In the present study, we choose a cumulative method [18] and counted all dispensed drugs, subsidized and non-subsidized, for all individuals in all ages during a 12-month period. Thereby, we compensated the monthly variation of dispensed drugs during a year, which in Sweden in 2006 varied by more than 20% between different months.
A 12-month study period also includes all females with prescribed sex hormones (ATC G03). Approximately three quarter of all females with ATC G03 receives these drugs, in contrast to other continually used drugs, for a 12-month period at one single pharmacy visit. A shorter study period, e.g. 3- or 6-month, will capture only a fraction of the number of females with ATC G03.
Our study shows that the length of a study period is essential for the estimation of the prevalence of the drug use and multiple medications, especially for the younger age groups. Compared to a study from Denmark based on a sample from a large regional database over dispensed drugs [8], we found a substantially higher prevalence of drug use and multiple medications in an entire national population. The difference between the results can partly be explained by differences in methods of estimation; in the Danish study were only subsidized prescription drugs and drugs with established DDD included. Other contributing explanations were that DDD per 1,000 inhabitants per day differs substantially between the countries [34], and also that there were 14 years between the two studies, 1994 and 2006. The continued increase in the use of drugs may therefore have influenced the estimates of the prevalence of DP ≥ 1 and DP ≥ 5. Compared to a study, based on interviews with a sample of elderly in Sweden [35], our observed prevalence for the age group was substantially higher. Possible explanations to the difference might be a minor difference in the definition of multiple drug use, and also sample and interview bias.

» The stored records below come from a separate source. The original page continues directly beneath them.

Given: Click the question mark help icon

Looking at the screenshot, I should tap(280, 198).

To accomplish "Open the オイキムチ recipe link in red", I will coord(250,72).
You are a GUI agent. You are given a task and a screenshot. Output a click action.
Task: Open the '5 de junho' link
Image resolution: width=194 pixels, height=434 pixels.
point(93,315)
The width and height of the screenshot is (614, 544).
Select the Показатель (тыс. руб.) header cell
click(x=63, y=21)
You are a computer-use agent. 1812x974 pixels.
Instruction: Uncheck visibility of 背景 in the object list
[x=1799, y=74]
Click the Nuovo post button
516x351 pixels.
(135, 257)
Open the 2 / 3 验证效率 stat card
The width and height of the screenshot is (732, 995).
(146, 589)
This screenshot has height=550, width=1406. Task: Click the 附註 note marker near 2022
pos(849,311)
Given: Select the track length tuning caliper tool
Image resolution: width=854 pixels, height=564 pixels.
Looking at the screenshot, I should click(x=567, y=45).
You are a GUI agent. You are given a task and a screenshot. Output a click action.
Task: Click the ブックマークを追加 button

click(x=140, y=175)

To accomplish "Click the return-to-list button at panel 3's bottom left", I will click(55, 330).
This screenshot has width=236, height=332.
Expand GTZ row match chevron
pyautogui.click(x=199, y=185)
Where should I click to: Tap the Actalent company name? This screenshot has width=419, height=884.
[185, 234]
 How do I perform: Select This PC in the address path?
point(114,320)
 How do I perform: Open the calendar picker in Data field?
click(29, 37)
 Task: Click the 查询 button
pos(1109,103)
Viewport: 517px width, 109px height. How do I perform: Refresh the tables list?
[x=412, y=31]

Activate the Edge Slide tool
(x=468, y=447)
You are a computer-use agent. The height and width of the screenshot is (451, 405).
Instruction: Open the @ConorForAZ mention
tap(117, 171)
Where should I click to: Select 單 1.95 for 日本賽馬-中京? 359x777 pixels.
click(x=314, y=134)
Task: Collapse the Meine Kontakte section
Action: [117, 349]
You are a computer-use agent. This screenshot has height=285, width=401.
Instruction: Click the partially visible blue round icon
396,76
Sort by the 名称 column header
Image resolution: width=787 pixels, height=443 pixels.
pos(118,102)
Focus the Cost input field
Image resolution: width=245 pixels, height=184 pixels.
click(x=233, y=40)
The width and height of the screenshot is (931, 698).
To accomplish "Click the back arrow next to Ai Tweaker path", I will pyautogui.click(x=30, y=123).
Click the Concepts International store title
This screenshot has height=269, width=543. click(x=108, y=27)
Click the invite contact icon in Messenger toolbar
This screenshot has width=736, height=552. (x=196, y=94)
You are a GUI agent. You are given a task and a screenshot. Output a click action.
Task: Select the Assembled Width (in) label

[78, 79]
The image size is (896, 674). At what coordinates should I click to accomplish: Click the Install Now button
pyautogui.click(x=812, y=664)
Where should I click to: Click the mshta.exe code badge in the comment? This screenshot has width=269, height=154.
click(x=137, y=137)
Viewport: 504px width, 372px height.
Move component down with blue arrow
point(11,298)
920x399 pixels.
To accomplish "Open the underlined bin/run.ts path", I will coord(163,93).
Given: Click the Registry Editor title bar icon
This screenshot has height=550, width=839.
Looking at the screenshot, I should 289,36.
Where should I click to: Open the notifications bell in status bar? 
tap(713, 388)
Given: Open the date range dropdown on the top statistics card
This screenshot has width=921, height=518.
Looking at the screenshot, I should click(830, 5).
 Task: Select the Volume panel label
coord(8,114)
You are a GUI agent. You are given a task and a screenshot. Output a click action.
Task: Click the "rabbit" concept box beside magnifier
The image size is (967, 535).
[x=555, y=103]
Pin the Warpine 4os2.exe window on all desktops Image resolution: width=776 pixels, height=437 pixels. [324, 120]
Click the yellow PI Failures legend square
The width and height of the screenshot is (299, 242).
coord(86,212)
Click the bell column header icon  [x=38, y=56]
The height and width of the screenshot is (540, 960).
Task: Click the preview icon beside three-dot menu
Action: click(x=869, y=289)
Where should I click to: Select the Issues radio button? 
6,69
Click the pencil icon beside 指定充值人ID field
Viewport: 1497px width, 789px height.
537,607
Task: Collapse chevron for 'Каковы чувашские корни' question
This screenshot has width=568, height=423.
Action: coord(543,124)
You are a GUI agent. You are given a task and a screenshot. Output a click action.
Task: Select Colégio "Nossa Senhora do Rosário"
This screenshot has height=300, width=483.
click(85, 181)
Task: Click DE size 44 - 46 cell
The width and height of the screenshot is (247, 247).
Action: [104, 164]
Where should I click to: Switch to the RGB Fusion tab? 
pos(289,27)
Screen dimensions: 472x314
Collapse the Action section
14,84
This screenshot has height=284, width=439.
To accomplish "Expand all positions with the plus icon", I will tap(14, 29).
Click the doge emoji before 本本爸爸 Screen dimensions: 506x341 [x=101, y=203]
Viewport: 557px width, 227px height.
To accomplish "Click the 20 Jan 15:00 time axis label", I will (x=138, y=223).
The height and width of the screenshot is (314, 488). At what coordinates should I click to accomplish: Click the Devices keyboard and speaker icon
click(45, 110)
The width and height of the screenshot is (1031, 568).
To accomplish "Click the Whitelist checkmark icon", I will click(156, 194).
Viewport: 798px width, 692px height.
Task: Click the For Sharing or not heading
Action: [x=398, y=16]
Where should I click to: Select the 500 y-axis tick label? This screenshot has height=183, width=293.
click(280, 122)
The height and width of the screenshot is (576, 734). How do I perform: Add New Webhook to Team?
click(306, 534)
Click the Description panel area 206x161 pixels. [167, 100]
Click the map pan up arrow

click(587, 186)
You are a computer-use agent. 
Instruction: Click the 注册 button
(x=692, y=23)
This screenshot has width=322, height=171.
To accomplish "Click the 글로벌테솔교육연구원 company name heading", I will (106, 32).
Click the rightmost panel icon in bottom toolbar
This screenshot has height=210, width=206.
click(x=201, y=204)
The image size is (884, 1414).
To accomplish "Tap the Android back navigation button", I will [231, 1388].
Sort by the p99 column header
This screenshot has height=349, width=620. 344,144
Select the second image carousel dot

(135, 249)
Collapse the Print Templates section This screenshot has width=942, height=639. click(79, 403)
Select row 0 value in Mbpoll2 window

The presented prevalences in three other studies from Sweden, based on individual register data of dispensed drugs [13–15], were close to our findings, with the reservation that the observed "polypharmacy" was not explicitly defined in one of the studies [14].
Clinical relevance and implications
If the drug use and the occurrence of polypharmacy continue to increase, a future challenge for health care will be to treat the resulting side effects. Therefore, the evaluation and reconsideration of the drug therapy, especially for patients who receive drugs via several different doctors, should be a standard procedure before prescribing a new drug. On an individual level, a prescriber seems to need an overview of all the patients medications, including other prescribers and OTC drugs and also earlier dispensed "if needed drugs", to be able to optimize the patient's treatment. Observed multiple medications for an individual should serve as a warning signal, reminding the prescriber that the number of dispensed drugs, together with an uncertain number of drugs from additional sources, may be a risk factor for the patient's health.
Cost effects
The costs associated with drug-related problems have been estimated to have more than doubled between 1995 and 2000 [36]. Moreover, the risk for drug-drug interactions and adverse drug reactions are expected to increase exponentially with the number of drugs consumed [9]. If the current increase in the total drug consumption and multiple medications will continue, there will be a considerable risk of increased primary as well as secondary costs for drug-related problems in the society. The relationship between the prevalence of multiple medications and the cost for drug-related problems remains to be studied.